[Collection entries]
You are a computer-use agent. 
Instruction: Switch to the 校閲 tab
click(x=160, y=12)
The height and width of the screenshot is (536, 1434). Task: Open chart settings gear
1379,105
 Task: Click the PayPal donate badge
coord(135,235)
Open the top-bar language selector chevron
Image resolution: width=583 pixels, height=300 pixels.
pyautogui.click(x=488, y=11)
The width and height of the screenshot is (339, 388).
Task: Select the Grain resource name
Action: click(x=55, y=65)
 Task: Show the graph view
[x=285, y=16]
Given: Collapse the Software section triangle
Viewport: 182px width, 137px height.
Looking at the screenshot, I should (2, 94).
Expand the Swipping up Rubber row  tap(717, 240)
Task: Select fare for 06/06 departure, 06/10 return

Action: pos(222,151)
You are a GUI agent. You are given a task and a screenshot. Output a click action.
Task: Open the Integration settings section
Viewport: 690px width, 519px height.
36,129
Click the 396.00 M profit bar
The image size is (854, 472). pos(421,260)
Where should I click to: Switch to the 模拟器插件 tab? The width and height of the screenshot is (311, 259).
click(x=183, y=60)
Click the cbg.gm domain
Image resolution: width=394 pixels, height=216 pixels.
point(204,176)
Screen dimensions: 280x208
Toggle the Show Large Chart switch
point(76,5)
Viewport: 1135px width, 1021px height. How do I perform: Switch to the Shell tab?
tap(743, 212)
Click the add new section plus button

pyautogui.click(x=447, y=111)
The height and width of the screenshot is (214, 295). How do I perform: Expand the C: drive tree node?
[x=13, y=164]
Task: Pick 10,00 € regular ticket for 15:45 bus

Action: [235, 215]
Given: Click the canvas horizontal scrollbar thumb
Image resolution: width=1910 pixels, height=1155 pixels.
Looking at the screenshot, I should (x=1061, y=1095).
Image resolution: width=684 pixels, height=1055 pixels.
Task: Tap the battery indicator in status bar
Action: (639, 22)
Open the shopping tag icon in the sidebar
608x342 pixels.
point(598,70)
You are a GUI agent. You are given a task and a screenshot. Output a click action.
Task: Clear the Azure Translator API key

TASK PROMPT »
Beginning with the first line above, could you copy every line exactly, up to and including the one with "Open the top-bar language selector chevron"?

EXERCISE RESPONSE »
You are a computer-use agent. 
Instruction: Switch to the 校閲 tab
click(x=160, y=12)
The height and width of the screenshot is (536, 1434). Task: Open chart settings gear
1379,105
 Task: Click the PayPal donate badge
coord(135,235)
Open the top-bar language selector chevron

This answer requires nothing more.